McFarland and his team have devised the Identification With All Humanity Scale (IWAH), consisting of 9 three-part items, including: “How much do you identify with (that is, feel a part of, feel love toward, have concern for) each of the following: a) people in my community, b) Americans, c) All humans everywhere”. This version is aimed at US participants, hence the option for (b). The full version is online.


The researchers tested their new IWAH scale exhaustively across ten studies involving hundreds of participants. The researchers found:

-a high score on the IWAH was more than just a lack of in-group bias and a disposition for empathy; the IWAH also taps into something other than Shalom Shwartz’s broader and more abstract concept of “universalism” (the goal of “understanding, appreciation, tolerance and protection for the welfare of all people and for all nature”).

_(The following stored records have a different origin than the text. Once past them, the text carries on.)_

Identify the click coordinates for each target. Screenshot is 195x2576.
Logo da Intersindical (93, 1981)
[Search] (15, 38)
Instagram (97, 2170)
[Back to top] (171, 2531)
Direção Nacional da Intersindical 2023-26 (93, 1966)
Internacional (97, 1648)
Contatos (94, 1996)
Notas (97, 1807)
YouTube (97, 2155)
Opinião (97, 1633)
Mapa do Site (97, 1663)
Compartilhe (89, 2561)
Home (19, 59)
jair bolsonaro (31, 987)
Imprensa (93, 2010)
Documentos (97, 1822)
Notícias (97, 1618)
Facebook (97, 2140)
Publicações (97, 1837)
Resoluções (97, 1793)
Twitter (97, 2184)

-high scores on IWAH correlated more strongly with people’s concern for human rights than existing compassion measures
-scores on the scale were stable across 10 weeks
-close friends and family had a good idea of a person’s score on the IWAH
-members of Human Rights Watch and the Church World Service scored particularly high on the scale, just as you’d expect if it’s measuring what it is supposed to
-high scores on the IWAH correlated with the personality factors agreeableness, openness to experience and neuroticism (the researchers were baffled by this last association)
-high scorers on IWAH valued American and Afghani lives more equally
-high scorers had a greater knowledge of global humanitarian issues
-and finally … research via the your website, involving thousands of participants, showed that high scores on the IWAH predicted people’s willingness to donate money to international charities, beyond traditional measures, such as of ethnocentrism.

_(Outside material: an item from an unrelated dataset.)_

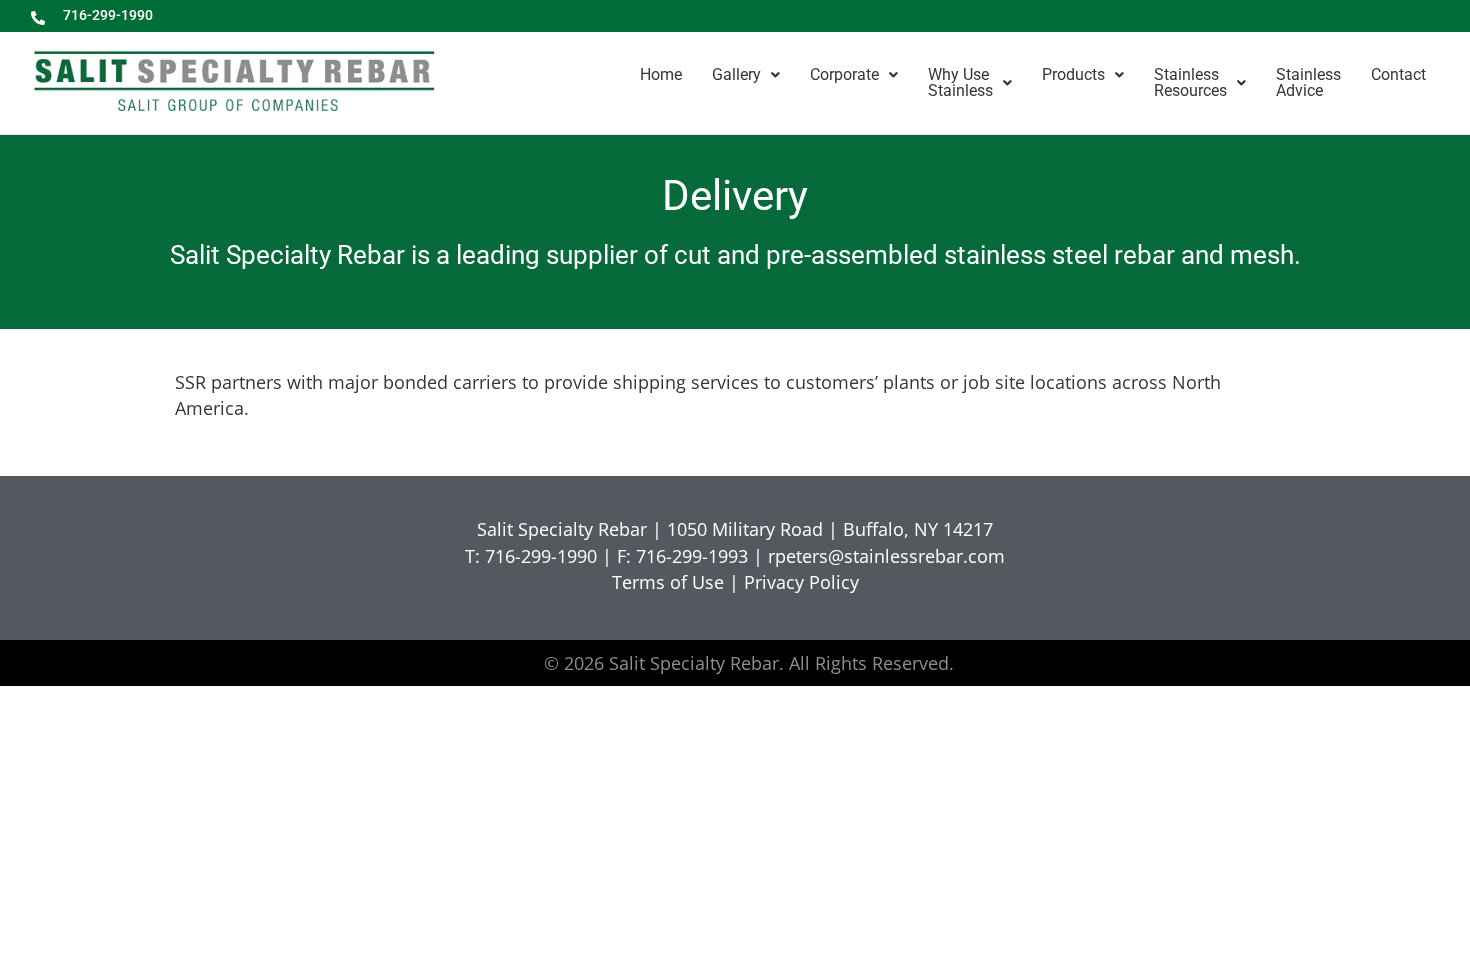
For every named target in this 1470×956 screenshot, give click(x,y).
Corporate (844, 74)
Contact (1398, 74)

McFarland and his colleagues concluded that their new scale has “substantial merit” and that it’s now important to question why some people develop a deeper identification with all of humanity than others. They predicted that children who are neglected or spoiled will fail to develop this form of empathy for all mankind. “A lack of punitiveness coupled with affection may provide a foundation for later concern for humanity at large,” they said. “Understanding how identification with all humanity develops is worthy of direct and extensive investigation.” Let’s hope their new scale helps inspire more research on this vital issue.